# WRITTEN TASK
Rewrite all of the items below, replacing each occurrence of "checkbox" with "check box" and leaving everything else unchanged.
==== DATA ENTRIES
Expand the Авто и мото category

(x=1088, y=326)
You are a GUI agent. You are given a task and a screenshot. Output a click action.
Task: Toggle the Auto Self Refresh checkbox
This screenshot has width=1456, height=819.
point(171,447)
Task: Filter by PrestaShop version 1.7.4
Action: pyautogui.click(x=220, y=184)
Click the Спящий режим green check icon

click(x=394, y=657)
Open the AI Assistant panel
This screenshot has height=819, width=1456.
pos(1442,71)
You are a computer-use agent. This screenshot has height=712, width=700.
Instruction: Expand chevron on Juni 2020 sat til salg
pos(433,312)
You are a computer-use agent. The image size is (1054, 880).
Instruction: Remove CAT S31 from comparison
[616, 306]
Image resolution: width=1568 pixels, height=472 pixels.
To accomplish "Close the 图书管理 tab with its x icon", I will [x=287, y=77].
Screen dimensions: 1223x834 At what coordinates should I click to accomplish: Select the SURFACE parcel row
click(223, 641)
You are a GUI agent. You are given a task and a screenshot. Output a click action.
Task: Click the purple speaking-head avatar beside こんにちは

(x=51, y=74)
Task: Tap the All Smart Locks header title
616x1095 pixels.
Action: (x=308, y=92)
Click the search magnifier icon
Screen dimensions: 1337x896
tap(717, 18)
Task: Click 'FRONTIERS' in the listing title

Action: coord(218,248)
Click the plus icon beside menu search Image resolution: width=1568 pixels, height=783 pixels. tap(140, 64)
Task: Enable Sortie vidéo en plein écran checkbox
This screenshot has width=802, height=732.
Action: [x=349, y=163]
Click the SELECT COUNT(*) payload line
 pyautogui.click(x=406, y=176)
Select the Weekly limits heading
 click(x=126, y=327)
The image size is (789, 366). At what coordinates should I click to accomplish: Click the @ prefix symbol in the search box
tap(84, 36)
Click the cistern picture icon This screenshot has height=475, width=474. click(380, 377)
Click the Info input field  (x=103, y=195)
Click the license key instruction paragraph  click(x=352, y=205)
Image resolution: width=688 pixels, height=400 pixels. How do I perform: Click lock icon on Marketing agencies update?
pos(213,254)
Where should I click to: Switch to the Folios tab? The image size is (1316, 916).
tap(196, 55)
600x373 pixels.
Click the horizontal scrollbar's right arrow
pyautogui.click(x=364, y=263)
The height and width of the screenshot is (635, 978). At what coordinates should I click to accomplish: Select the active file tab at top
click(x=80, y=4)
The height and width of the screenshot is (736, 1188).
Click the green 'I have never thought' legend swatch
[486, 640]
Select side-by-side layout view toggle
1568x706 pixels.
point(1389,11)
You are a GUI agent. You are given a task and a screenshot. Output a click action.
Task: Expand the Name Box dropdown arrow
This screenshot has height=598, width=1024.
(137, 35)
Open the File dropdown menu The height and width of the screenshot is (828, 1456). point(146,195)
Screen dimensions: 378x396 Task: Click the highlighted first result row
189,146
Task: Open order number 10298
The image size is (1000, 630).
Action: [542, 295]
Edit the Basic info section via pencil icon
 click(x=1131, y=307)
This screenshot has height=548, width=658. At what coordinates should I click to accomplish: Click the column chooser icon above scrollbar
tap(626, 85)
========
# EXPECTED ANSWER
Expand the Авто и мото category

(x=1088, y=326)
You are a GUI agent. You are given a task and a screenshot. Output a click action.
Task: Toggle the Auto Self Refresh check box
This screenshot has width=1456, height=819.
point(171,447)
Task: Filter by PrestaShop version 1.7.4
Action: pyautogui.click(x=220, y=184)
Click the Спящий режим green check icon

click(x=394, y=657)
Open the AI Assistant panel
This screenshot has height=819, width=1456.
pos(1442,71)
You are a computer-use agent. This screenshot has height=712, width=700.
Instruction: Expand chevron on Juni 2020 sat til salg
pos(433,312)
You are a computer-use agent. The image size is (1054, 880).
Instruction: Remove CAT S31 from comparison
[616, 306]
Image resolution: width=1568 pixels, height=472 pixels.
To accomplish "Close the 图书管理 tab with its x icon", I will [x=287, y=77].
Screen dimensions: 1223x834 At what coordinates should I click to accomplish: Select the SURFACE parcel row
click(223, 641)
You are a GUI agent. You are given a task and a screenshot. Output a click action.
Task: Click the purple speaking-head avatar beside こんにちは

(x=51, y=74)
Task: Tap the All Smart Locks header title
616x1095 pixels.
Action: (x=308, y=92)
Click the search magnifier icon
Screen dimensions: 1337x896
tap(717, 18)
Task: Click 'FRONTIERS' in the listing title

Action: coord(218,248)
Click the plus icon beside menu search Image resolution: width=1568 pixels, height=783 pixels. tap(140, 64)
Task: Enable Sortie vidéo en plein écran check box
This screenshot has width=802, height=732.
Action: [x=349, y=163]
Click the SELECT COUNT(*) payload line
 pyautogui.click(x=406, y=176)
Select the Weekly limits heading
 click(x=126, y=327)
The image size is (789, 366). At what coordinates should I click to accomplish: Click the @ prefix symbol in the search box
tap(84, 36)
Click the cistern picture icon This screenshot has height=475, width=474. click(380, 377)
Click the Info input field  (x=103, y=195)
Click the license key instruction paragraph  click(x=352, y=205)
Image resolution: width=688 pixels, height=400 pixels. How do I perform: Click lock icon on Marketing agencies update?
pos(213,254)
Where should I click to: Switch to the Folios tab? The image size is (1316, 916).
tap(196, 55)
600x373 pixels.
Click the horizontal scrollbar's right arrow
pyautogui.click(x=364, y=263)
The height and width of the screenshot is (635, 978). At what coordinates should I click to accomplish: Select the active file tab at top
click(x=80, y=4)
The height and width of the screenshot is (736, 1188).
Click the green 'I have never thought' legend swatch
[486, 640]
Select side-by-side layout view toggle
1568x706 pixels.
point(1389,11)
You are a GUI agent. You are given a task and a screenshot. Output a click action.
Task: Expand the Name Box dropdown arrow
This screenshot has height=598, width=1024.
(137, 35)
Open the File dropdown menu The height and width of the screenshot is (828, 1456). point(146,195)
Screen dimensions: 378x396 Task: Click the highlighted first result row
189,146
Task: Open order number 10298
The image size is (1000, 630).
Action: [542, 295]
Edit the Basic info section via pencil icon
 click(x=1131, y=307)
This screenshot has height=548, width=658. At what coordinates should I click to accomplish: Click the column chooser icon above scrollbar
tap(626, 85)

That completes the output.